* _WORK ITEM_: Write out exactly the lines below that run from the line containing "Task: Open the Add filters dropdown" through the last line of the records.

(Collected data entries)

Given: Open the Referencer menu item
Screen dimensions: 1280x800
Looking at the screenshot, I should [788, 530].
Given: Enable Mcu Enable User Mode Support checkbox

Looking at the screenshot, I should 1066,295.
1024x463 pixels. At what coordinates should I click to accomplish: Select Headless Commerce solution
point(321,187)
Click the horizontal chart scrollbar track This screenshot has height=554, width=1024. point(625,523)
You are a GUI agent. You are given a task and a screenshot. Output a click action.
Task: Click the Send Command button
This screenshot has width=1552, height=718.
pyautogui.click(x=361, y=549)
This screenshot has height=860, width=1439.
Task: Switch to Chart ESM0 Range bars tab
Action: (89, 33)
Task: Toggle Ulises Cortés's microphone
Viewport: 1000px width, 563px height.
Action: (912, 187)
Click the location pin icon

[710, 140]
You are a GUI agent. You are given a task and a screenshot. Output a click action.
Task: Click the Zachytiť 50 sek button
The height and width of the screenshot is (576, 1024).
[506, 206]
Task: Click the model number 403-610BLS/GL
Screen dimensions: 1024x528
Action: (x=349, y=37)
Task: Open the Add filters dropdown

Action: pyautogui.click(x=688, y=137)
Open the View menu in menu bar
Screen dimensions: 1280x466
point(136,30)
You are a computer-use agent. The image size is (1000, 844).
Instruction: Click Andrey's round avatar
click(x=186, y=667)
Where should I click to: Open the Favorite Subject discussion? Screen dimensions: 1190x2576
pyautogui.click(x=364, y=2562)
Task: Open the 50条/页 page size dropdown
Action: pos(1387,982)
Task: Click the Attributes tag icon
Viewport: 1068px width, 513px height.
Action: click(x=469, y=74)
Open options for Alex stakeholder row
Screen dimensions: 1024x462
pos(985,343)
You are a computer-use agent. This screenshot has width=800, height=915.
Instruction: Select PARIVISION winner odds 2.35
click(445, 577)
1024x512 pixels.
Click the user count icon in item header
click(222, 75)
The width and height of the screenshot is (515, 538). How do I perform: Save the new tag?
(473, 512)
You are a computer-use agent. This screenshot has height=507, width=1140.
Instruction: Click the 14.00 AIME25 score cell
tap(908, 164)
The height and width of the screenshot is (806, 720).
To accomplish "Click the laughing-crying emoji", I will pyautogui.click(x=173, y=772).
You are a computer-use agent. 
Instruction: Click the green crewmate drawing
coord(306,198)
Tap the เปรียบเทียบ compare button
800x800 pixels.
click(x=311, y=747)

* _RESULT_:
Task: Open the Add filters dropdown

Action: pyautogui.click(x=688, y=137)
Open the View menu in menu bar
Screen dimensions: 1280x466
point(136,30)
You are a computer-use agent. The image size is (1000, 844).
Instruction: Click Andrey's round avatar
click(x=186, y=667)
Where should I click to: Open the Favorite Subject discussion? Screen dimensions: 1190x2576
pyautogui.click(x=364, y=2562)
Task: Open the 50条/页 page size dropdown
Action: pos(1387,982)
Task: Click the Attributes tag icon
Viewport: 1068px width, 513px height.
Action: click(x=469, y=74)
Open options for Alex stakeholder row
Screen dimensions: 1024x462
pos(985,343)
You are a computer-use agent. This screenshot has width=800, height=915.
Instruction: Select PARIVISION winner odds 2.35
click(445, 577)
1024x512 pixels.
Click the user count icon in item header
click(222, 75)
The width and height of the screenshot is (515, 538). How do I perform: Save the new tag?
(473, 512)
You are a computer-use agent. This screenshot has height=507, width=1140.
Instruction: Click the 14.00 AIME25 score cell
tap(908, 164)
The height and width of the screenshot is (806, 720).
To accomplish "Click the laughing-crying emoji", I will pyautogui.click(x=173, y=772).
You are a computer-use agent. 
Instruction: Click the green crewmate drawing
coord(306,198)
Tap the เปรียบเทียบ compare button
800x800 pixels.
click(x=311, y=747)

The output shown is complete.